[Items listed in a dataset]
= Beginning of Section =
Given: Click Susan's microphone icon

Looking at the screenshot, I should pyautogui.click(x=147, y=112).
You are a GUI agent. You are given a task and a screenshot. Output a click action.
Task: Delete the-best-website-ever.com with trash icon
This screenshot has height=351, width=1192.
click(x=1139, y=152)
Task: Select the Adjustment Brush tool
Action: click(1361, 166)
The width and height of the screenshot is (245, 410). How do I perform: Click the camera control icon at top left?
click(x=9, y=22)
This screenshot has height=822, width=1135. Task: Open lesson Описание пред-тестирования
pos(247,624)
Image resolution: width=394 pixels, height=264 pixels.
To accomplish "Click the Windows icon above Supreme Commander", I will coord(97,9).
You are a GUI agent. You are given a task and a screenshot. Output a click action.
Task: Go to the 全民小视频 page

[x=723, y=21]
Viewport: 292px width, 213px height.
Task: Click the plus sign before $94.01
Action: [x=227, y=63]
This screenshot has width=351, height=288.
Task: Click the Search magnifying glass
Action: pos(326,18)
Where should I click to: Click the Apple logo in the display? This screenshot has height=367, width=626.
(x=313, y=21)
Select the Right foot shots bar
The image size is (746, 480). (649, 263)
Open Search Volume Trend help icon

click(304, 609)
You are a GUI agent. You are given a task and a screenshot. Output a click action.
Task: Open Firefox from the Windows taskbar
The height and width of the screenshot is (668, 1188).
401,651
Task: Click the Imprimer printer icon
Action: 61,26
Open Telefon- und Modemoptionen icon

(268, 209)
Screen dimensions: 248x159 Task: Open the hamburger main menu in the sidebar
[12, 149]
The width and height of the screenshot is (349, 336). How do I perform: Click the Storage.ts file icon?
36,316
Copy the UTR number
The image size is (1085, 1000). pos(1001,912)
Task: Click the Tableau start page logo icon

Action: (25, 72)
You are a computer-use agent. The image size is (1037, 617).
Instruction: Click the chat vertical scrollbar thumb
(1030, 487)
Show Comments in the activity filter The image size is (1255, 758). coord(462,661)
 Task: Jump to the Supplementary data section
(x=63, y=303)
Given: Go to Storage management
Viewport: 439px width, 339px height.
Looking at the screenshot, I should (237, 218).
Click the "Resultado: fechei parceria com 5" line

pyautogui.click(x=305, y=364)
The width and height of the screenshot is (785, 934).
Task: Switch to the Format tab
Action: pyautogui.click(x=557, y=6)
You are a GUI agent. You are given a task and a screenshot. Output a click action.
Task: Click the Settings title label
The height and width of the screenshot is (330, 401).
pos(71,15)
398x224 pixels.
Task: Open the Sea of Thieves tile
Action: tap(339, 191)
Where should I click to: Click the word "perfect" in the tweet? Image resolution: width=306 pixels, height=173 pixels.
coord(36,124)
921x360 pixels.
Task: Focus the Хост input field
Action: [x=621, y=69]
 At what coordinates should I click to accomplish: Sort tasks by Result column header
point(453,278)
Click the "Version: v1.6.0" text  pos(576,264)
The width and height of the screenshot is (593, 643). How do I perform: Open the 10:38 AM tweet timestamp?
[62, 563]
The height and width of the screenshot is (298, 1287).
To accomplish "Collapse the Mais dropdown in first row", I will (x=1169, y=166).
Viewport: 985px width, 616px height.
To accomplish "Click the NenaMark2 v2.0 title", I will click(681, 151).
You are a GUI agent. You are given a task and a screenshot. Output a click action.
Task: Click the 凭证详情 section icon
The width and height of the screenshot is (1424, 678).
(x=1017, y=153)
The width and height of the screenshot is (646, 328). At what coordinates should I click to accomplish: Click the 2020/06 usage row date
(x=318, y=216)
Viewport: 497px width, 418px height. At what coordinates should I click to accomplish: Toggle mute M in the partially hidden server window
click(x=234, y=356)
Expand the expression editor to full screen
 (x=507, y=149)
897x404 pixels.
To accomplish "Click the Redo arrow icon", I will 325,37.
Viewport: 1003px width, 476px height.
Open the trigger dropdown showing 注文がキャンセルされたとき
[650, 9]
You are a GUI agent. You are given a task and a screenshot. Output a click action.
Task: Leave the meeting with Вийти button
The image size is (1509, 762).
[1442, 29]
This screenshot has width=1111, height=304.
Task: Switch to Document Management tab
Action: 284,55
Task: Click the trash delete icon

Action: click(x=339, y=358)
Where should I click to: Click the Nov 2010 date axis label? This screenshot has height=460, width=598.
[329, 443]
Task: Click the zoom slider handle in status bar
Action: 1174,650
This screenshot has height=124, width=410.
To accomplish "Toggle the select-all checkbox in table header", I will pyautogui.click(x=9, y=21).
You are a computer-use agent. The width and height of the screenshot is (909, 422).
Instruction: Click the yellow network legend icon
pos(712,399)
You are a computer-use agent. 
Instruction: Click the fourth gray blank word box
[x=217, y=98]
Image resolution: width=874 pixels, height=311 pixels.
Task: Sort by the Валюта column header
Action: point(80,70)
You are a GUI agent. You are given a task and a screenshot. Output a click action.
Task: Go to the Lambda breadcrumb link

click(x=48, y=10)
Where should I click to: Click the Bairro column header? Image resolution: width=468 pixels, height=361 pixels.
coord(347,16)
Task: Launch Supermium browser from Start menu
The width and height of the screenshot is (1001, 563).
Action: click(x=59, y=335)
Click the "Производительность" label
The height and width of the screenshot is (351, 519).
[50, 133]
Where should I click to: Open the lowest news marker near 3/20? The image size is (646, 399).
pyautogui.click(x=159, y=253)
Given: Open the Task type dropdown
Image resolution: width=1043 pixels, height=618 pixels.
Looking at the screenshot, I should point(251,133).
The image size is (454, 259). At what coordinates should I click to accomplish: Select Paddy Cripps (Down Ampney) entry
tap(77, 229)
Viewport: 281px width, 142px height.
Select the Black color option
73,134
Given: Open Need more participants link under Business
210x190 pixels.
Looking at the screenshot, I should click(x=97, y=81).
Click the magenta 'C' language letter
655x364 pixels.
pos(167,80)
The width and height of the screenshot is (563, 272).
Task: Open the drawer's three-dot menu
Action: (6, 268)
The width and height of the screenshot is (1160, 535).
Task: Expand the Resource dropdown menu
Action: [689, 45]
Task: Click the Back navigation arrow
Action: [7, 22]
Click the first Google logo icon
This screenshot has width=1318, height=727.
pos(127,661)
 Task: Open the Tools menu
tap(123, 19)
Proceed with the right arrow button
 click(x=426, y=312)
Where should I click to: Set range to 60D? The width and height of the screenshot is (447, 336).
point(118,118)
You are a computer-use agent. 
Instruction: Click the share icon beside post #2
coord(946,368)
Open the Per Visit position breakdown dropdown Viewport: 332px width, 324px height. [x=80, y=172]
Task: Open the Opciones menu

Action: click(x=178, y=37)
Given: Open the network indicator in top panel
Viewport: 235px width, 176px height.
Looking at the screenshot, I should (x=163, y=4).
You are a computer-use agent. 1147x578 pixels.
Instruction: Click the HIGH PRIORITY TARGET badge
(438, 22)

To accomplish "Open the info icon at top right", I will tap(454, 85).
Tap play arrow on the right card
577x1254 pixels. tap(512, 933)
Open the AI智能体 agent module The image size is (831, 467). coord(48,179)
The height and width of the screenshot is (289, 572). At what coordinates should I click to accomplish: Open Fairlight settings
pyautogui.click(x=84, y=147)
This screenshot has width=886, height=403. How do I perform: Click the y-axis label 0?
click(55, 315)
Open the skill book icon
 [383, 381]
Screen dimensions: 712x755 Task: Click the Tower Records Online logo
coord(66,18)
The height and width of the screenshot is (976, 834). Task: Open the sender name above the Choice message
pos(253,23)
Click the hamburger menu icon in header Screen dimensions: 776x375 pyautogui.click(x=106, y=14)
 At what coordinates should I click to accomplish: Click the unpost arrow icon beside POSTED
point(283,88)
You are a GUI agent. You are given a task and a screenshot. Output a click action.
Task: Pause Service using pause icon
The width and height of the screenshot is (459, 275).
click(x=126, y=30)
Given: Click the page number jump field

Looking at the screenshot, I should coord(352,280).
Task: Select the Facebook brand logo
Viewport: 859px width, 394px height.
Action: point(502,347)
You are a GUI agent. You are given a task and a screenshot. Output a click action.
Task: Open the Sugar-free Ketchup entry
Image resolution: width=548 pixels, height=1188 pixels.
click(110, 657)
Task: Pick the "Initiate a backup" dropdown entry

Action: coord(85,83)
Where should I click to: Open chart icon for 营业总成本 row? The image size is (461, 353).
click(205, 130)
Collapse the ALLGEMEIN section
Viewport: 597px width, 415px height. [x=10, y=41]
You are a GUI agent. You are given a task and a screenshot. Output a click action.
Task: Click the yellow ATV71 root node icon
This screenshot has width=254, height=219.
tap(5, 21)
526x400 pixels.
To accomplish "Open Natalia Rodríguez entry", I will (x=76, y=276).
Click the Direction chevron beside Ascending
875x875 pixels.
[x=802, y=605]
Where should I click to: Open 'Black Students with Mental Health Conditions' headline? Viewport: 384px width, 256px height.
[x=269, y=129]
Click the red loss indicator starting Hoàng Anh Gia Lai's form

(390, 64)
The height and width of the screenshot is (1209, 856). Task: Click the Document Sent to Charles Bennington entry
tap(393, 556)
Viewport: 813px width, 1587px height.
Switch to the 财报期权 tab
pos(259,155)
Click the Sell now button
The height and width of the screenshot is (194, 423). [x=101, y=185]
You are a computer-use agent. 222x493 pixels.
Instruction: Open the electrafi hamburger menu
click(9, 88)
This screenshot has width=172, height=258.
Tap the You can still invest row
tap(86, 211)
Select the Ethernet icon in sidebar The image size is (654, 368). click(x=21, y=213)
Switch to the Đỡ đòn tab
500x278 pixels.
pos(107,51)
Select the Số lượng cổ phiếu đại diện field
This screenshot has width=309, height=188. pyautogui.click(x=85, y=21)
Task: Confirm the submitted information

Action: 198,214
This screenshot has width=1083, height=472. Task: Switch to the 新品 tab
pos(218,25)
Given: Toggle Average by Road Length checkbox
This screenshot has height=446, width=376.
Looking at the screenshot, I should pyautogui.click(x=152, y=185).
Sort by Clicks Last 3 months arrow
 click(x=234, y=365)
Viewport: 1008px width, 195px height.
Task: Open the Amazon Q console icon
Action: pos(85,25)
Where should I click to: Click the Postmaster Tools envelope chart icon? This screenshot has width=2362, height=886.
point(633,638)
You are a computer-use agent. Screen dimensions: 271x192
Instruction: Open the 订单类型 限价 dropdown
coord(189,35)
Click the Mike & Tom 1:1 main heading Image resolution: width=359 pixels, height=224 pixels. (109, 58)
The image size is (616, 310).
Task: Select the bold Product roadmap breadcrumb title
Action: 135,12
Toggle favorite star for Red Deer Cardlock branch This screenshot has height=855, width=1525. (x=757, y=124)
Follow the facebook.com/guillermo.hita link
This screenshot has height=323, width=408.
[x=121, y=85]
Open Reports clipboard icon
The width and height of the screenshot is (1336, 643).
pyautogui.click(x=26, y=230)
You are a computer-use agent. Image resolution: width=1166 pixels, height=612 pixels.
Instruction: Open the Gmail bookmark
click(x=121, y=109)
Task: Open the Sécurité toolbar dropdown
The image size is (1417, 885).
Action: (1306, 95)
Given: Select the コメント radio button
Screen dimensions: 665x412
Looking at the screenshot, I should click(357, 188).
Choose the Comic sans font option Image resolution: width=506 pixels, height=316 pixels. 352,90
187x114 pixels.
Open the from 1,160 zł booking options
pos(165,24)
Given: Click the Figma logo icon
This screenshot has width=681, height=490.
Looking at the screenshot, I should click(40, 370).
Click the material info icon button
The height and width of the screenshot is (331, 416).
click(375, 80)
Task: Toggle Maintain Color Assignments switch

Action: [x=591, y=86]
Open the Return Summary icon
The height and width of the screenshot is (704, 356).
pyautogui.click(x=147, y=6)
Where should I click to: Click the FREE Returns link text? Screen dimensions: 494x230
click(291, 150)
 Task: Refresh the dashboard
= End of Section =
→ Exercise
A single figure must be given: how many lines of the records above include the string "computer".

→ Response box
8